Task Geometry with Python Tasks
^^^^^^^^^^^^^^^^^^^^^^^^^^^^^^^^

While less common, you can also use ``chiltepin_task_geometry`` with Python tasks that launch
MPI applications:

.. code-block:: python

   from chiltepin.tasks import python_task

   @python_task
   def run_mpi_analysis(data_file):
       import subprocess
       import os
       import shlex

       # Get the MPI prefix from environment
       mpi_prefix = os.environ.get("PARSL_MPI_PREFIX", "mpiexec -n 1")

       # Parse the MPI prefix safely and construct command as list
       mpi_command = shlex.split(mpi_prefix)
       command = mpi_command + ["python", "mpi_analysis.py", data_file]

       # Run MPI application (shell=False prevents injection attacks)
       result = subprocess.run(
           command,
           capture_output=True
       )

       return result.returncode

   exit_code = run_mpi_analysis(
       "dataset.h5",
       executor=["mpi"],
       chiltepin_task_geometry={
           "num_nodes": 2,
           "num_ranks": 16,
           "ranks_per_node": 8
       }
   ).result()

Configuring MPI Resources
^^^^^^^^^^^^^^^^^^^^^^^^^^

To use task geometry effectively, your configuration file must define MPI-capable
resources.

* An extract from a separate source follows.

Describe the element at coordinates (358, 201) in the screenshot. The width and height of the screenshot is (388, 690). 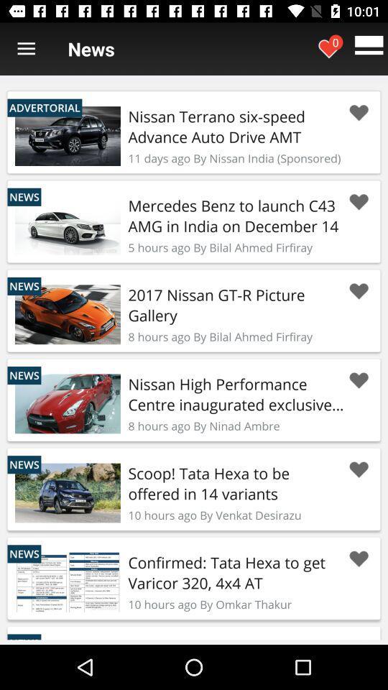
I see `this car` at that location.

See the :doc:`configuration` documentation for details on setting up
MPI resources.

Example configuration snippet:

.. code-block:: yaml

   mpi:
     mpi: True
     provider: "slurm"
     max_mpi_apps: 4
     cores_per_node: 8
     nodes_per_block: 3
     partition: "compute"
     walltime: "2:00:00"

Best Practices for MPI Tasks
^^^^^^^^^^^^^^^^^^^^^^^^^^^^^

1. **Always use $PARSL_MPI_PREFIX**: This ensures your MPI applications receive the
   correct number of processes specified in ``chiltepin_task_geometry``.

2. **Match geometry to resource**: Ensure your ``chiltepin_task_geometry`` doesn't exceed the
   capabilities defined in your resource configuration.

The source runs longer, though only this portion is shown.